## Stated goal
In the mining risk disclosure below, list every consequence that the opening sentence says "These risks may" have.

These risks may limit or disrupt the Company’s projects or operations,
restrict the movement of funds or result in the deprivation of contractual
rights or the taking of property by nationalization, expropriation or other
means without fair compensation.  The
Company’s mineral properties and mining rights are located in Venezuela and as
such, the Company may be affected by political or economic instabilities.

 

Title to Mineral Properties

 

Title to, and
the area of, mineral properties may be disputed or impugned.  Although the Company has investigated its
title to the mineral properties for which it holds concessions or mineral
leases or licenses, there can be no assurance that the Company has valid title to
such mineral properties or that its title thereto will not be challenged or
impugned.  For example, mineral
properties sometimes contain claims or transfer histories that examiners cannot
verify; and transfers under foreign law often are complex.  The Company does not carry title insurance
with respect to its mineral properties. 
A successful claim that the Company does not have title to a mineral
property could cause the Company to lose its rights to mine that property,
perhaps without compensation for its prior expenditures relating to the
property.  Furthermore, the Mining
Operation Contract does not transfer any property ownership rights to the
Company.

 

15

 

	
  RUSORO MINING LTD.

  Management’s Discussion and Analysis

  For the Three and Nine Months Period ended September 30, 2008

  December 1, 2008 

  	
   

  

 

Environmental Regulation and Liability

 

The Company’s
activities are subject to laws and regulations controlling not only mineral
exploration and exploitation activities themselves but also the possible
effects of such activities upon the environment. Environmental legislation may
change and make the mining and processing of ore uneconomic or result in
significant environmental or reclamation costs.

## Text and item location entries
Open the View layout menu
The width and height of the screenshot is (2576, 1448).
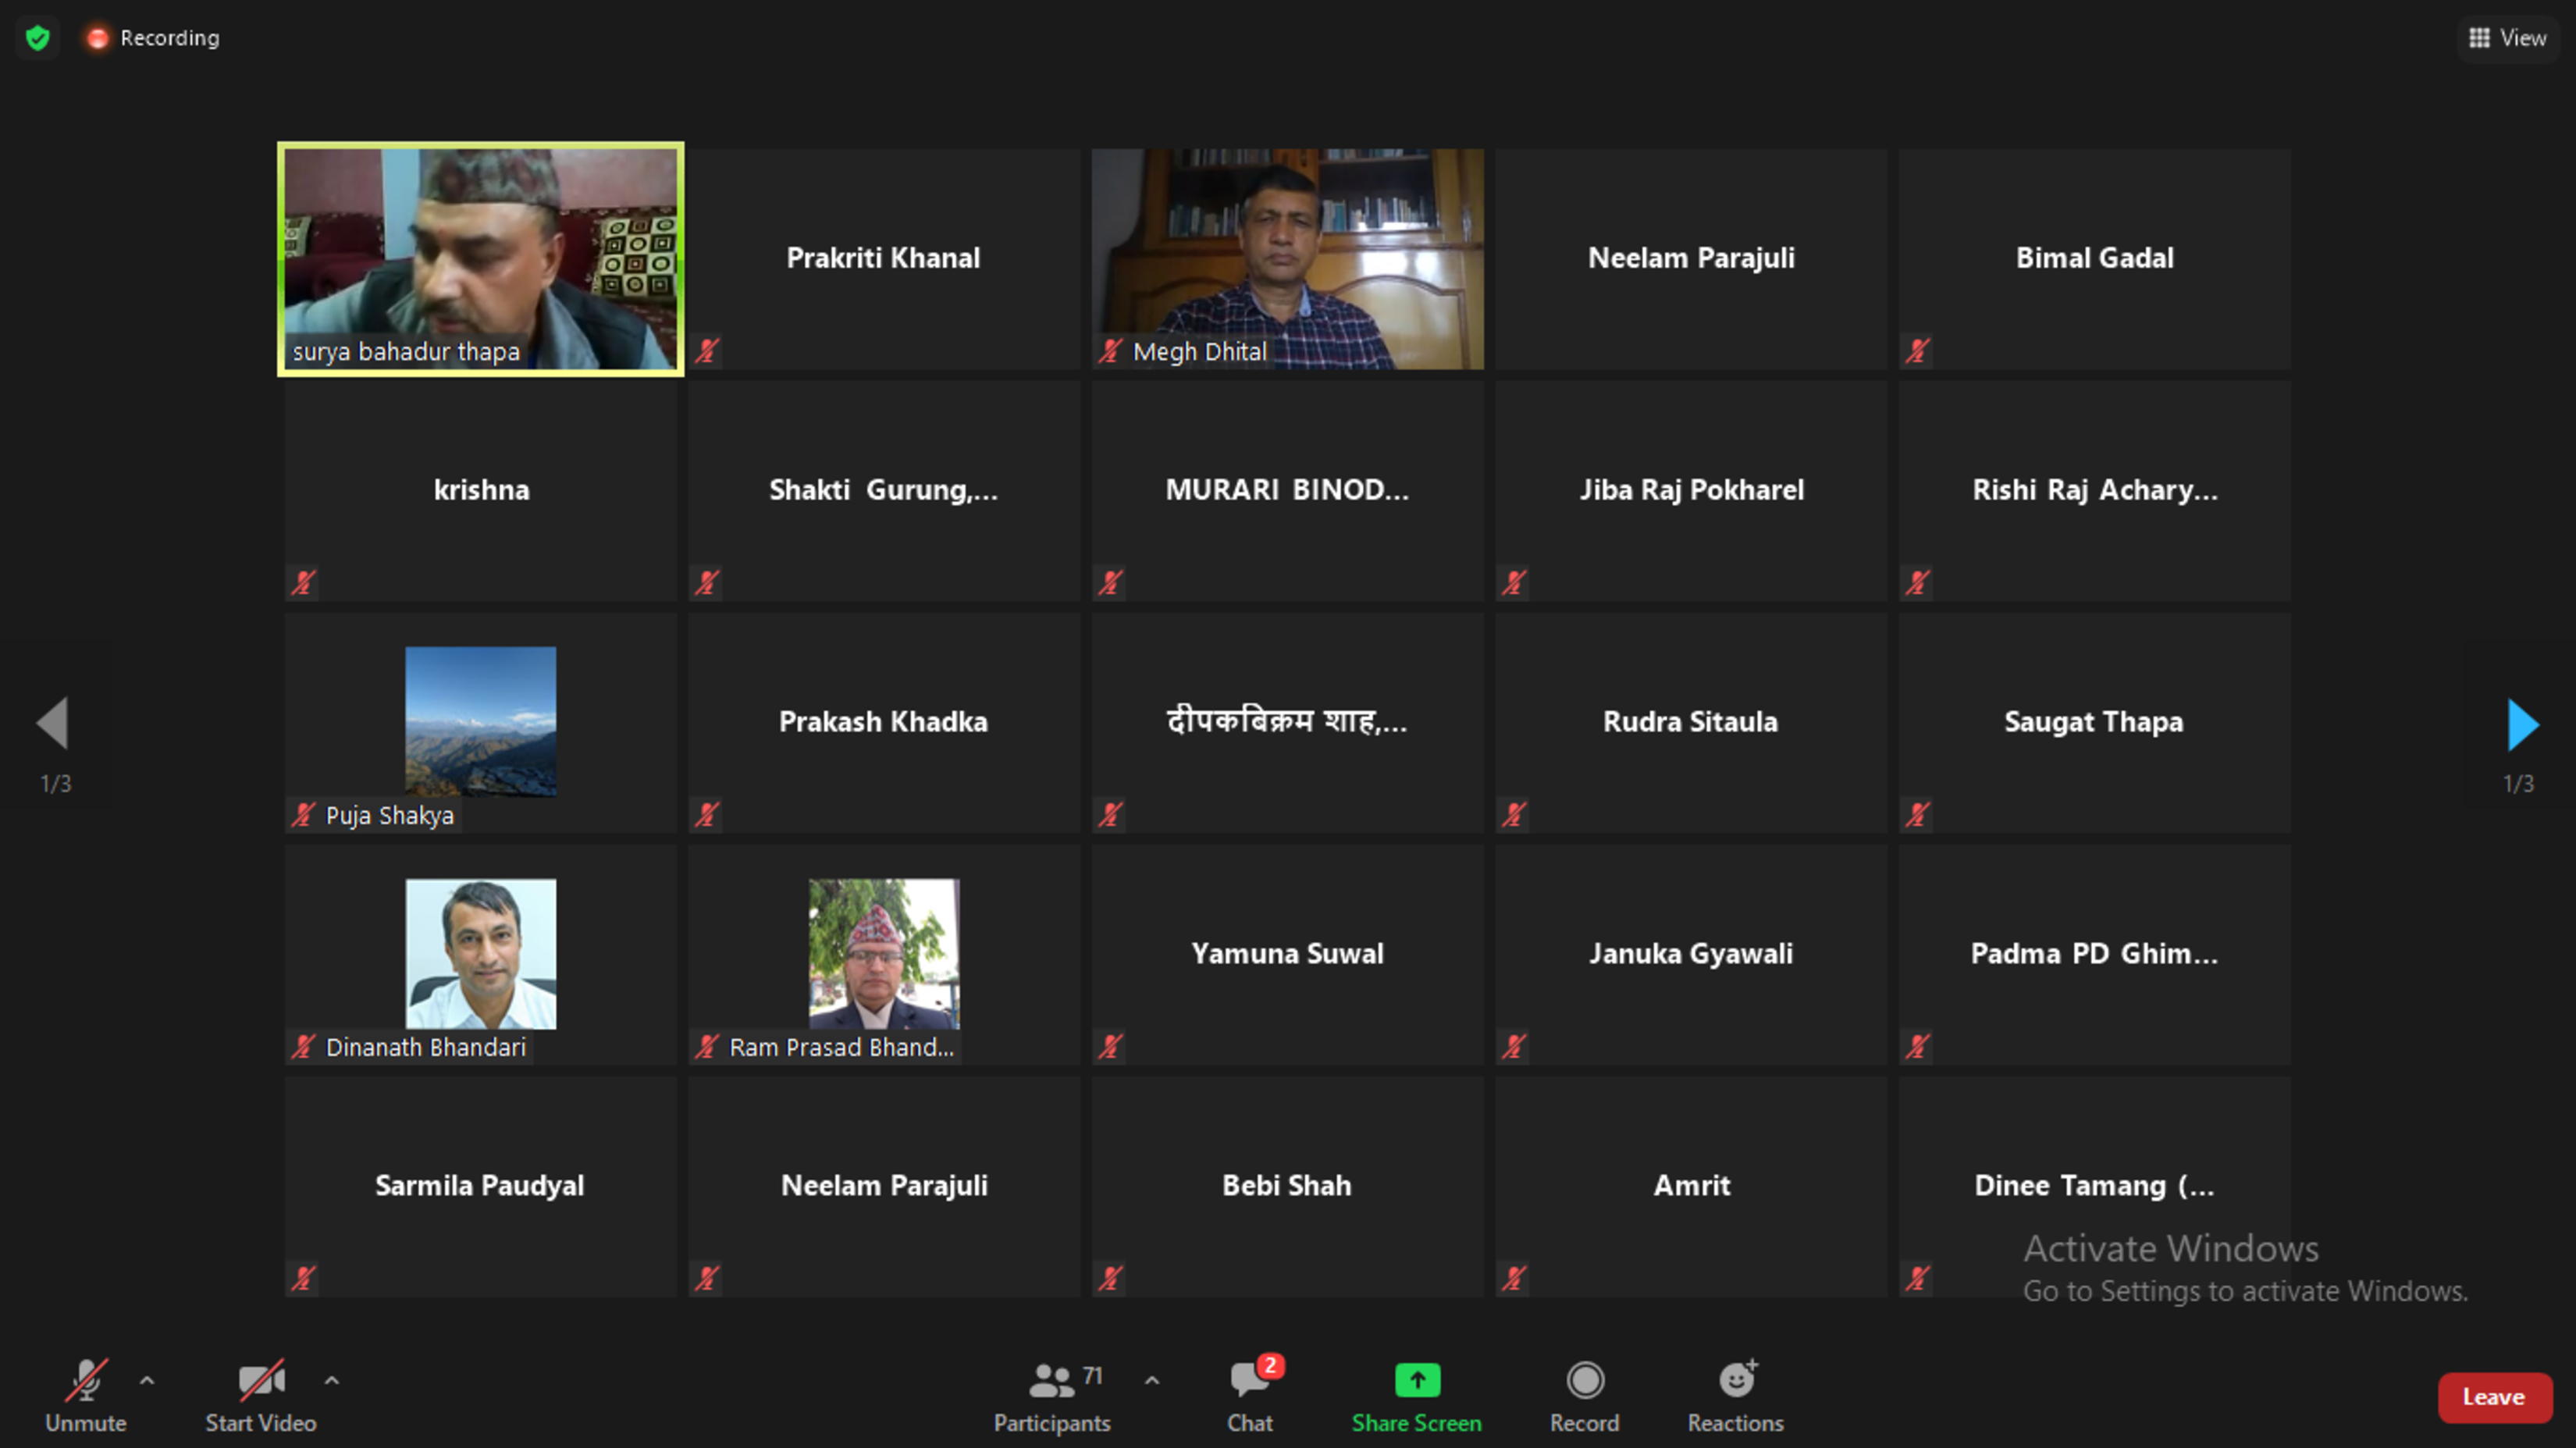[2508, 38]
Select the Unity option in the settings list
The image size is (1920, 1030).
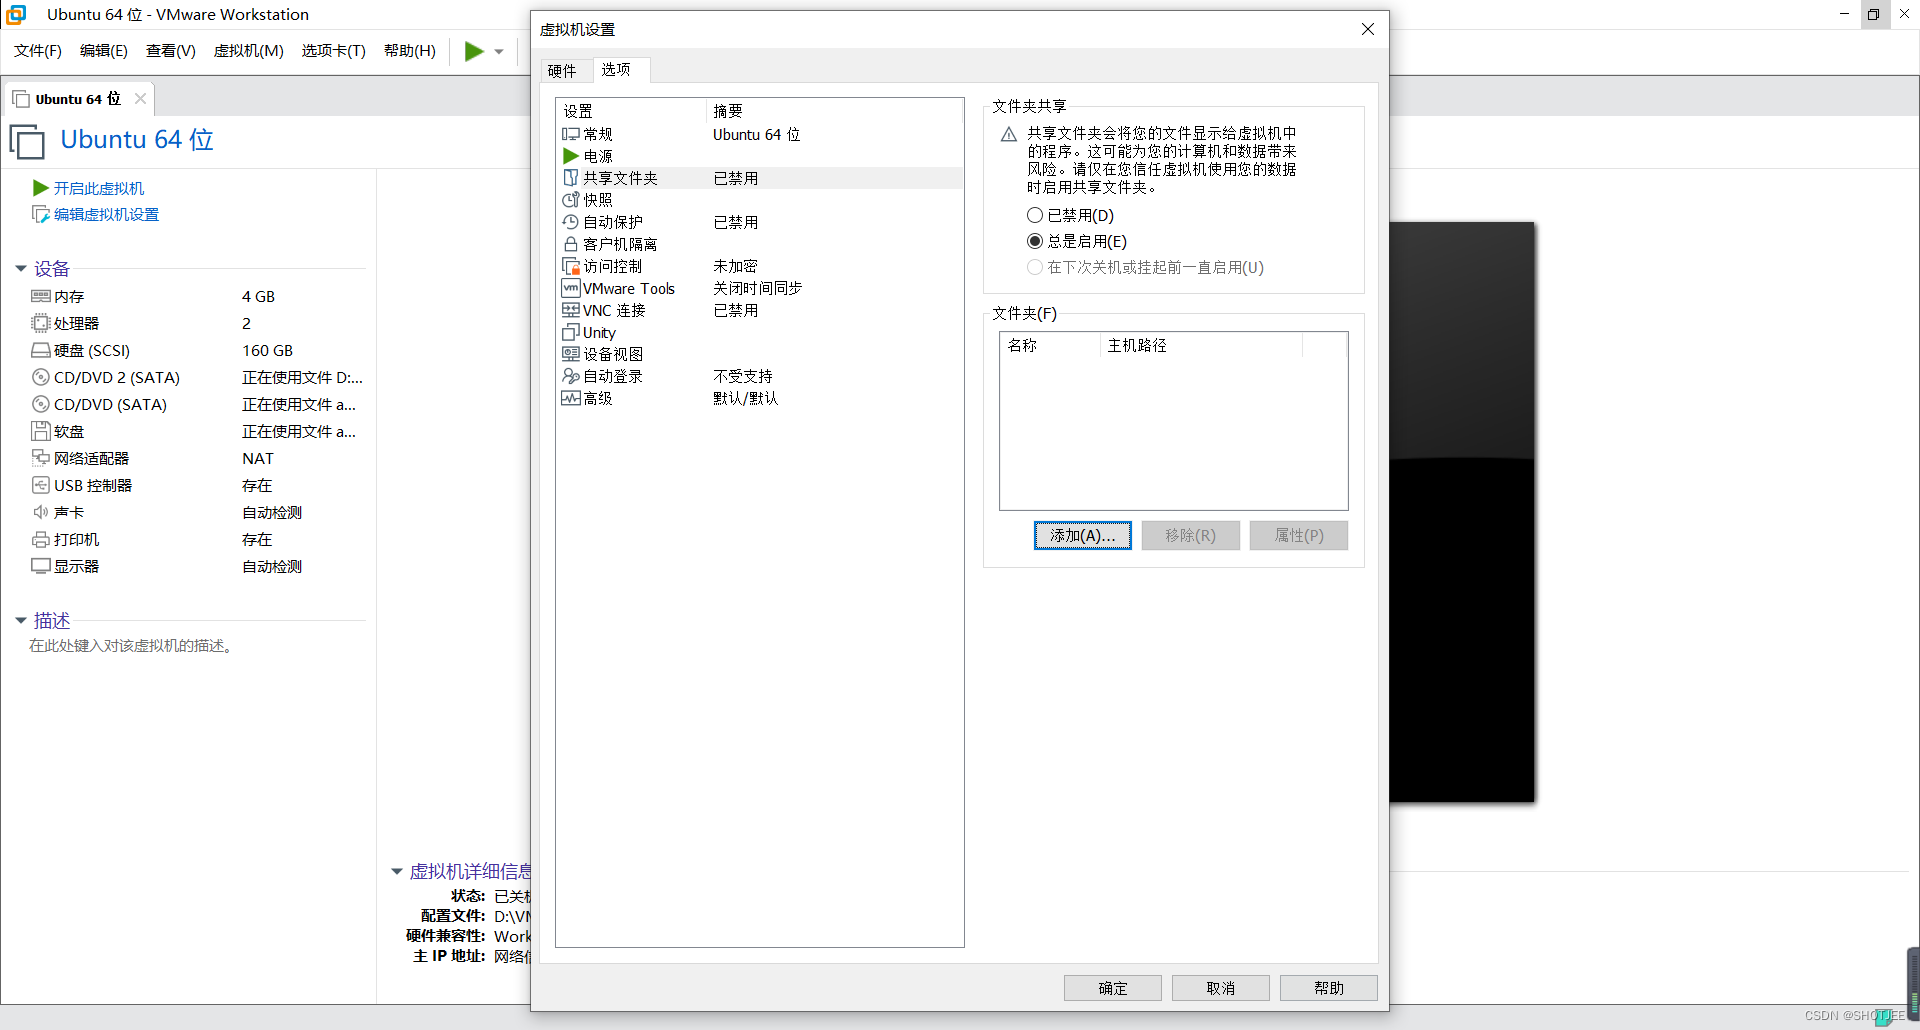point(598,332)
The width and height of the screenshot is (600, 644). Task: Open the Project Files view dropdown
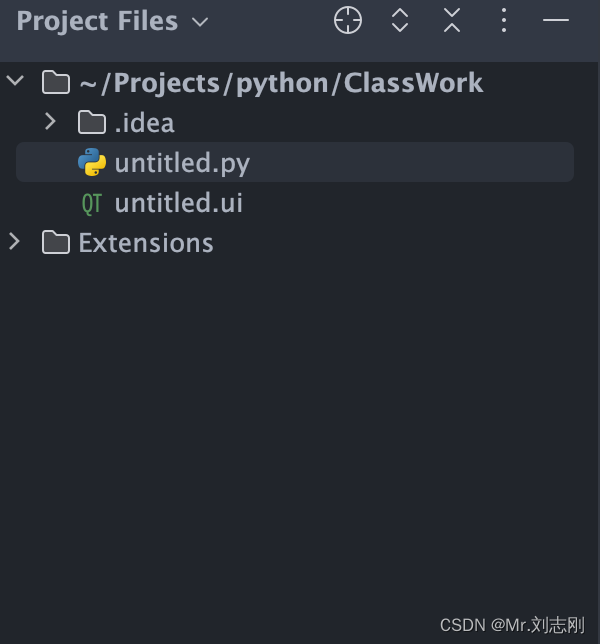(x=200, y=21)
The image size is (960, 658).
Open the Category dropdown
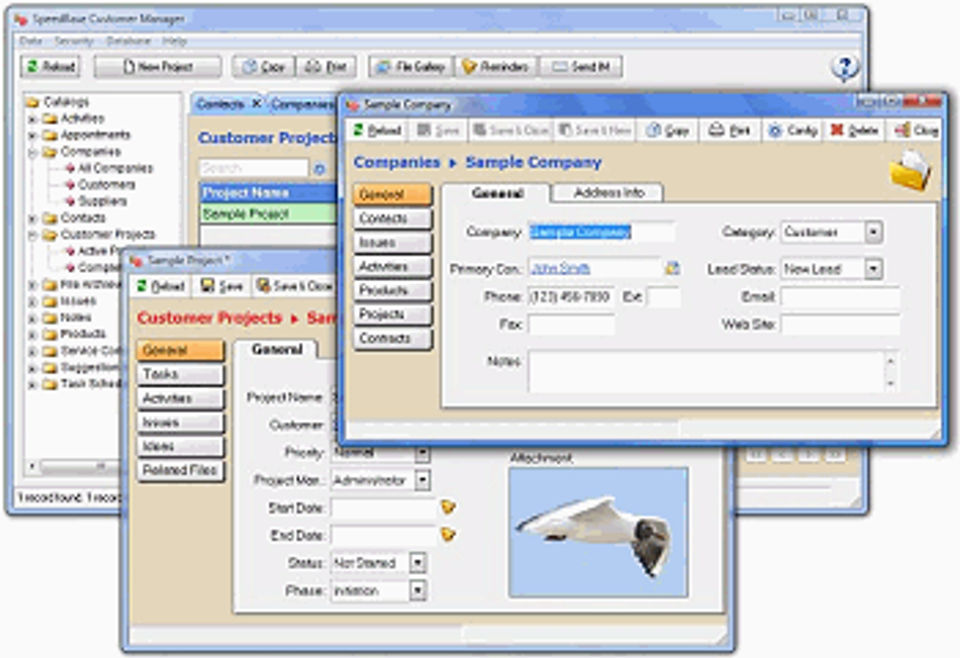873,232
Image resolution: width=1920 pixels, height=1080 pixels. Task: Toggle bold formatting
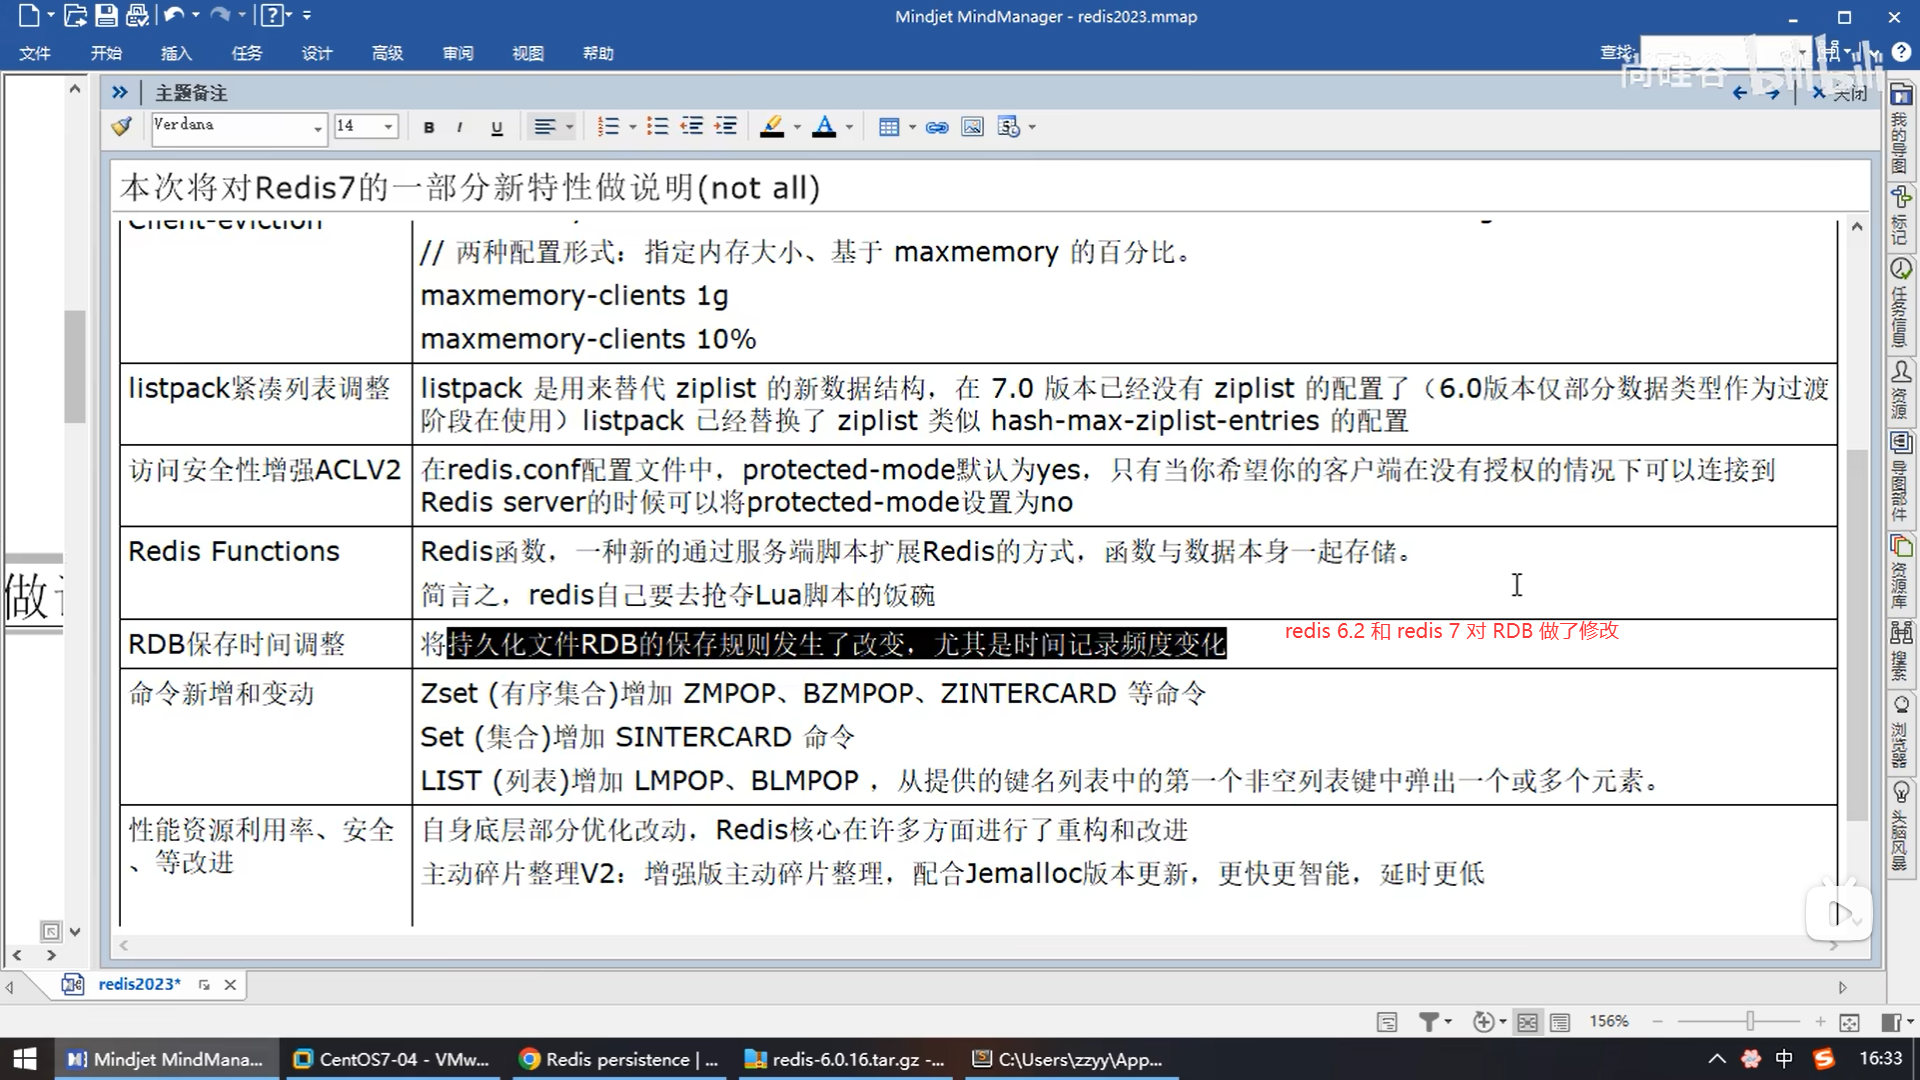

## Task answer
- Limit or disrupt the Company's projects or operations
- Restrict the movement of funds
- Result in the deprivation of contractual rights
- Result in the taking of property by nationalization, expropriation or other means without fair compensation